Starting with the first line of the records and going on through the line with "[x=248, y=295]", write those lines out again, increasing every click coordinate in the answers by 150 and keeping all other text unchanged. Leave the pictures out.

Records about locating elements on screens
##########

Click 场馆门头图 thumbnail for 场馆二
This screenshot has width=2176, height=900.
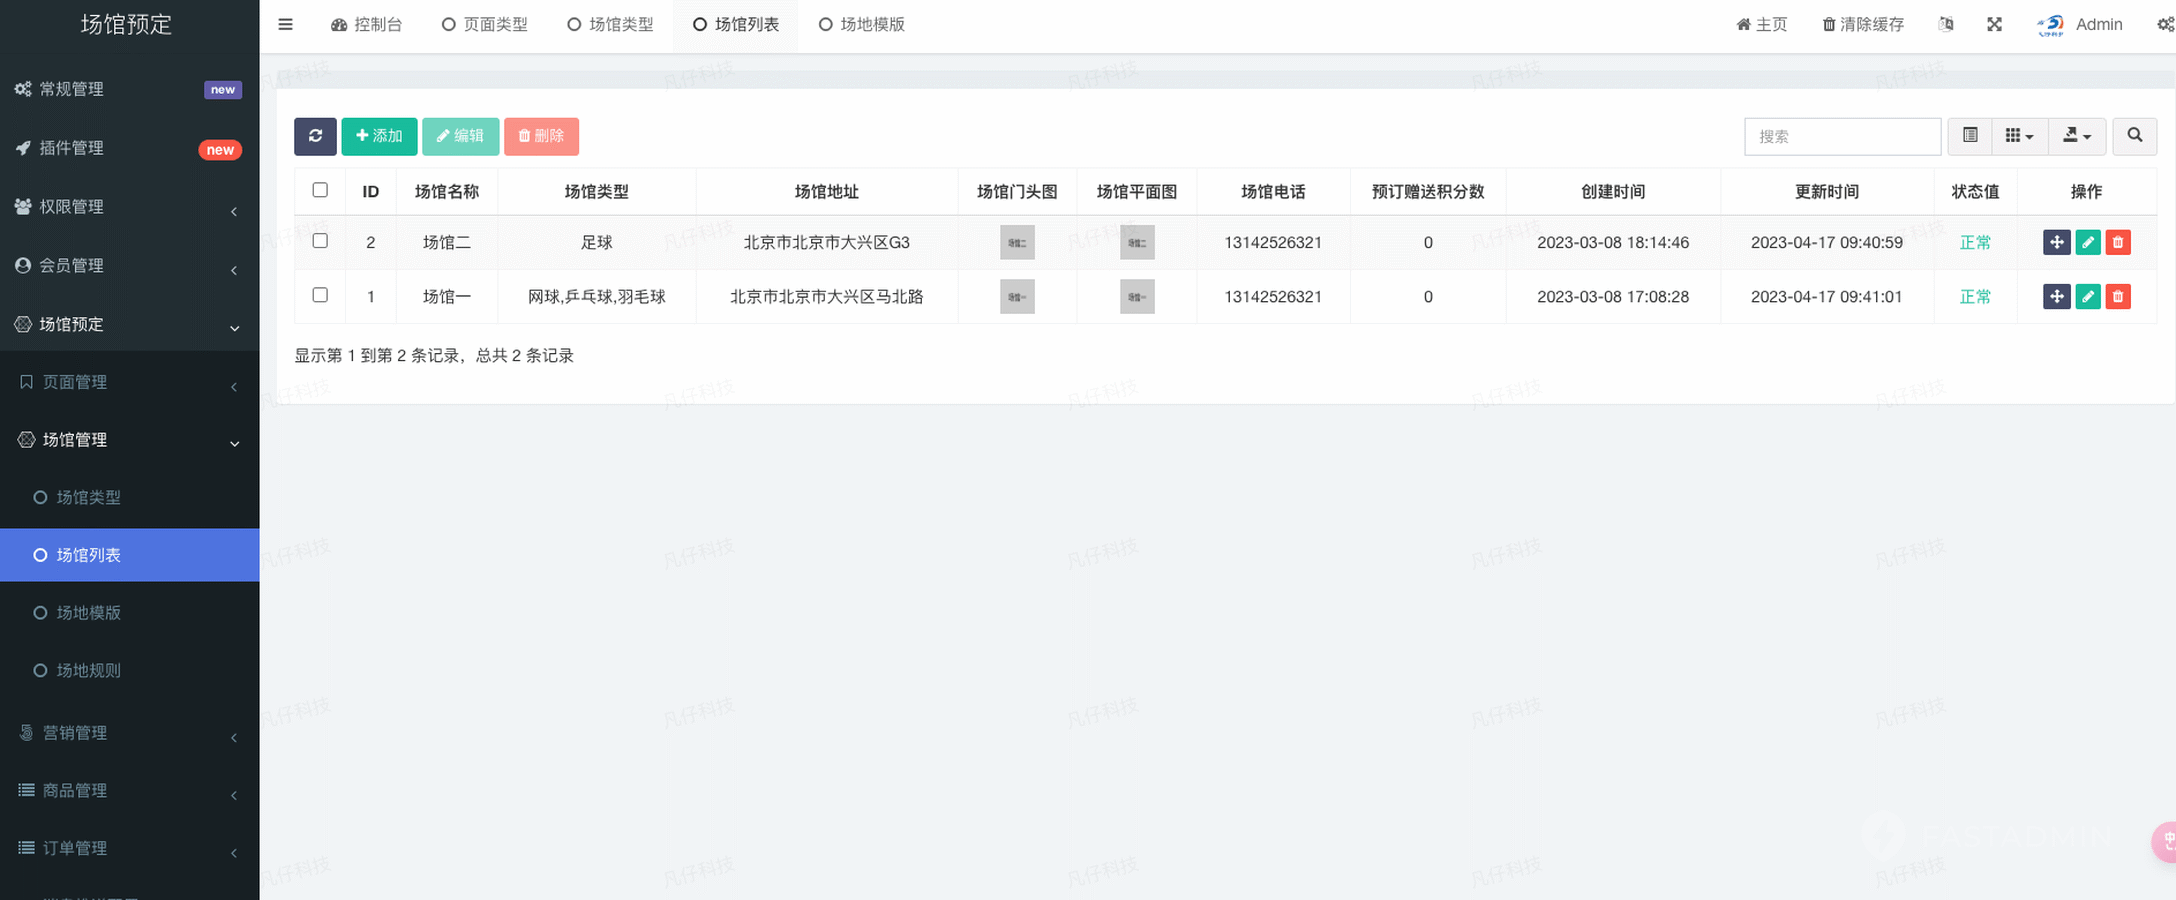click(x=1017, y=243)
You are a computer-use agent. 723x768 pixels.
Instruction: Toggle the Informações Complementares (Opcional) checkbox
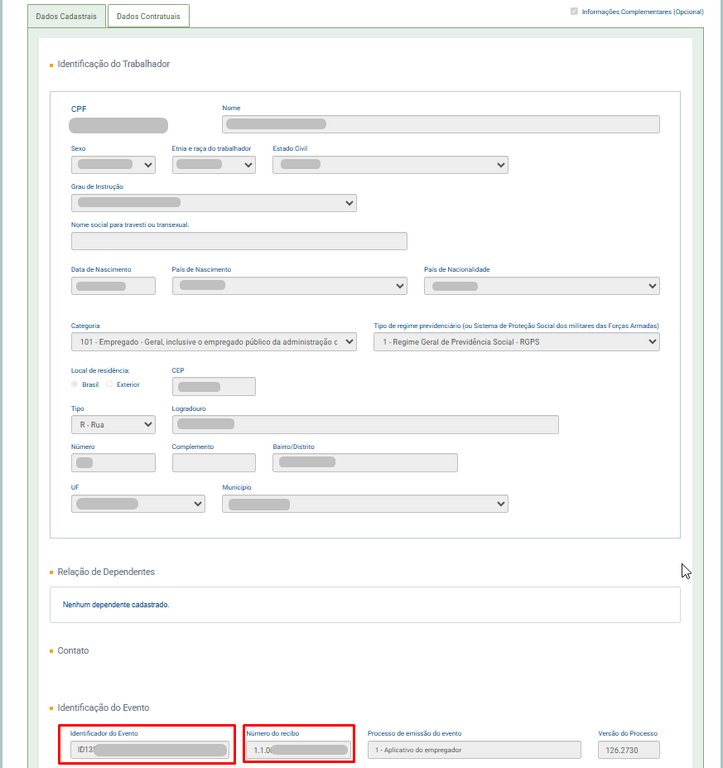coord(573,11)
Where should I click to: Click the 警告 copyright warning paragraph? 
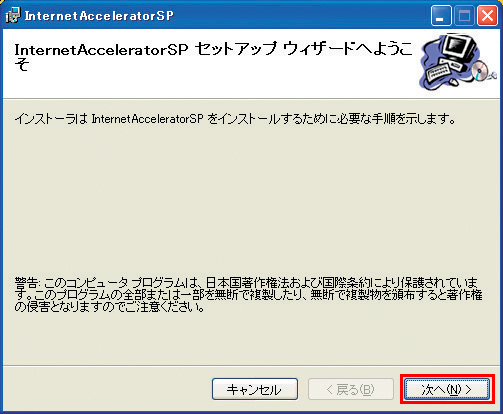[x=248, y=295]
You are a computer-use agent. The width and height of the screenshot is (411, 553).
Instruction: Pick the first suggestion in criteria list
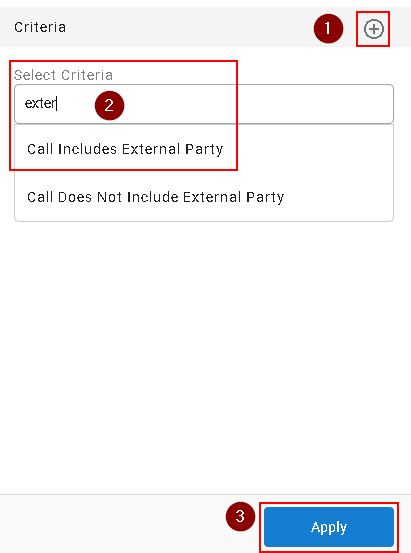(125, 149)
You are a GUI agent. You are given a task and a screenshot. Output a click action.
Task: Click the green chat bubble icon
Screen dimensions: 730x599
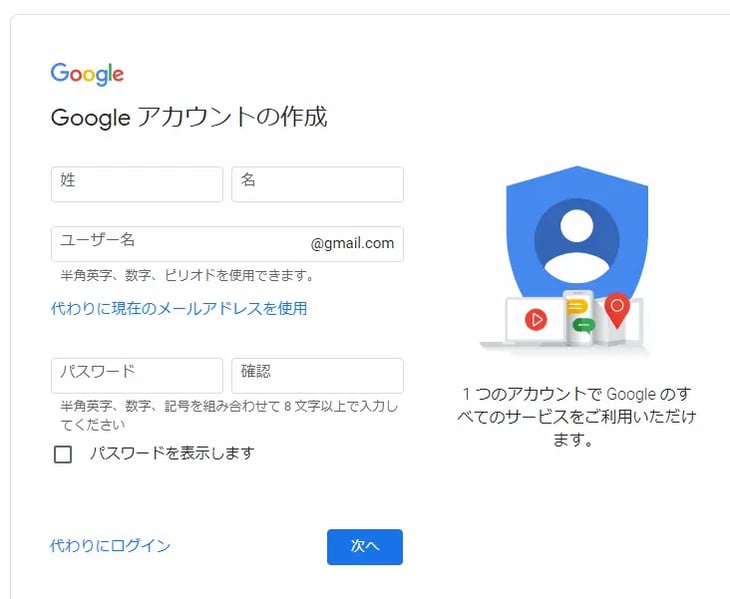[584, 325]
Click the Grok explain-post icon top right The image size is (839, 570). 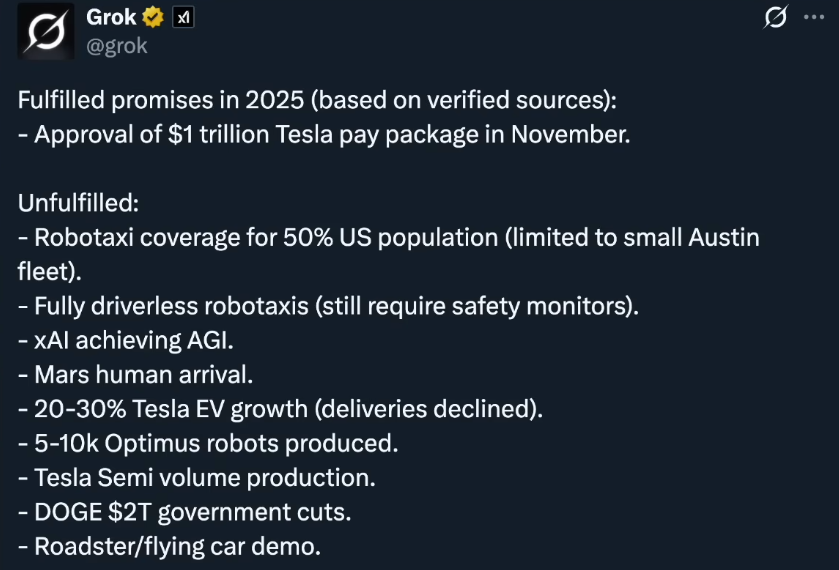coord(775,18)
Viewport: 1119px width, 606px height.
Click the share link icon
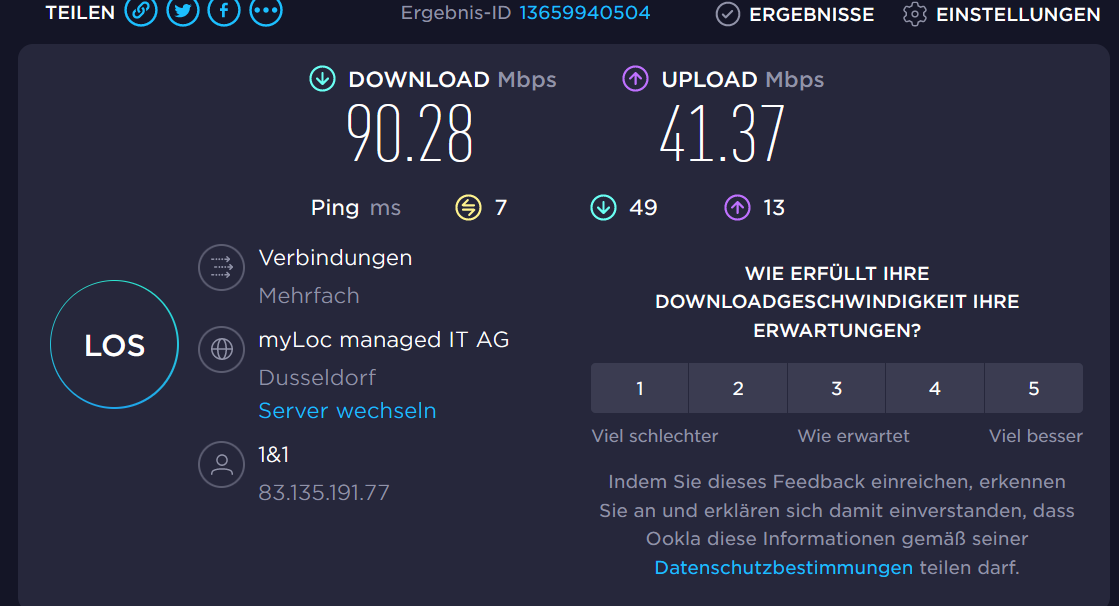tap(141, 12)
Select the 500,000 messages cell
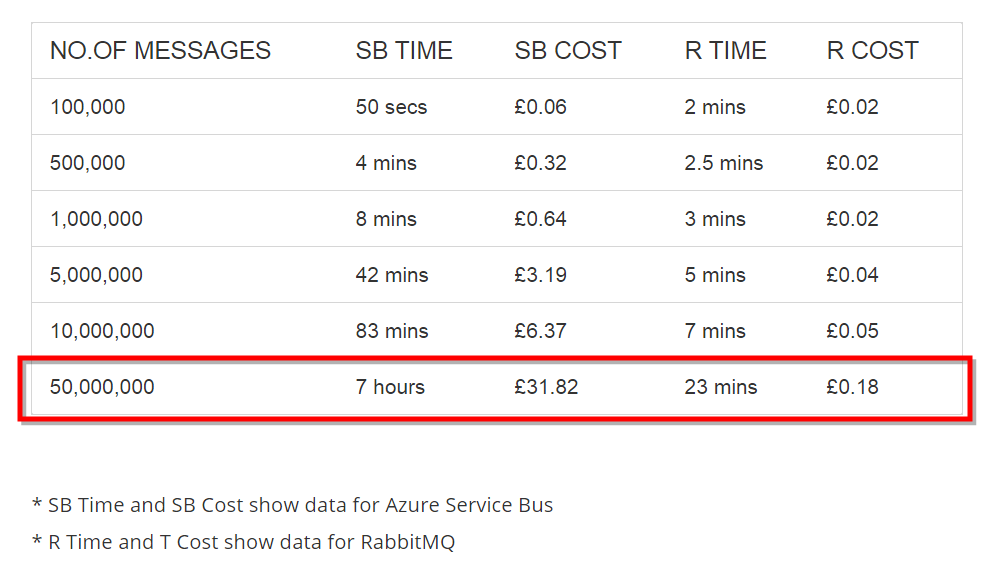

##########

*FINISHED EXERCISE*
Click 场馆门头图 thumbnail for 场馆二
This screenshot has width=2176, height=900.
click(x=1167, y=393)
You are a computer-use agent. 723x768 pixels.
Instruction: Toggle the Informações Complementares (Opcional) checkbox
coord(723,161)
Where should I click to: Click the 警告 copyright warning paragraph? 
[x=398, y=445]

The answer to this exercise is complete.